#### TASK ITEM:
Scan the records for lines with the word "will", and copy every such line.

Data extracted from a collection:
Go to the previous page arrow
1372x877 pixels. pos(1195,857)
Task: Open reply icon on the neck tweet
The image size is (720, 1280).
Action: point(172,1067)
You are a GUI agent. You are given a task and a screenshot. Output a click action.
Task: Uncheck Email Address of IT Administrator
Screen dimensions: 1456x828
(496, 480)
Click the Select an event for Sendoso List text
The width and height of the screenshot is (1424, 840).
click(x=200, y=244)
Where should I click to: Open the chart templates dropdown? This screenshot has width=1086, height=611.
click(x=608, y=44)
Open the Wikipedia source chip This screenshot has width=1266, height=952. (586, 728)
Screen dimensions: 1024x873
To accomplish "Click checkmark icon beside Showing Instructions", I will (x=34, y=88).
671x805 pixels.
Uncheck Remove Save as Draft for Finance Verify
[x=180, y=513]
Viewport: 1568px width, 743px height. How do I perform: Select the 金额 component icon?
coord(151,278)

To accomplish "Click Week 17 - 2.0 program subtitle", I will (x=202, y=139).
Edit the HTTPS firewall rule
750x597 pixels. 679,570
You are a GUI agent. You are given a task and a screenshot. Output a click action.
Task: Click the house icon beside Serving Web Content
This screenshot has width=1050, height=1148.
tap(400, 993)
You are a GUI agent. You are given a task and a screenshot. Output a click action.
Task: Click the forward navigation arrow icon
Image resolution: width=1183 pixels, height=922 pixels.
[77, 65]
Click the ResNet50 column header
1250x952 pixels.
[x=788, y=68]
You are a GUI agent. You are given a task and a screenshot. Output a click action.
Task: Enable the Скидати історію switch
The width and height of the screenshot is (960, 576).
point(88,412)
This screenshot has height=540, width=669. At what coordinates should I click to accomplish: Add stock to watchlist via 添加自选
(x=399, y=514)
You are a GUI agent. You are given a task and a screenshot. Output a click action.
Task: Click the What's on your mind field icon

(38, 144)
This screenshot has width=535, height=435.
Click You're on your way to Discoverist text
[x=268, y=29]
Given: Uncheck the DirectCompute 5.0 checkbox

#### RESPONSE TO THE EXERCISE:
To accomplish "Click checkmark icon beside Showing Instructions", I will (x=34, y=88).
To accomplish "Click Week 17 - 2.0 program subtitle", I will (x=202, y=139).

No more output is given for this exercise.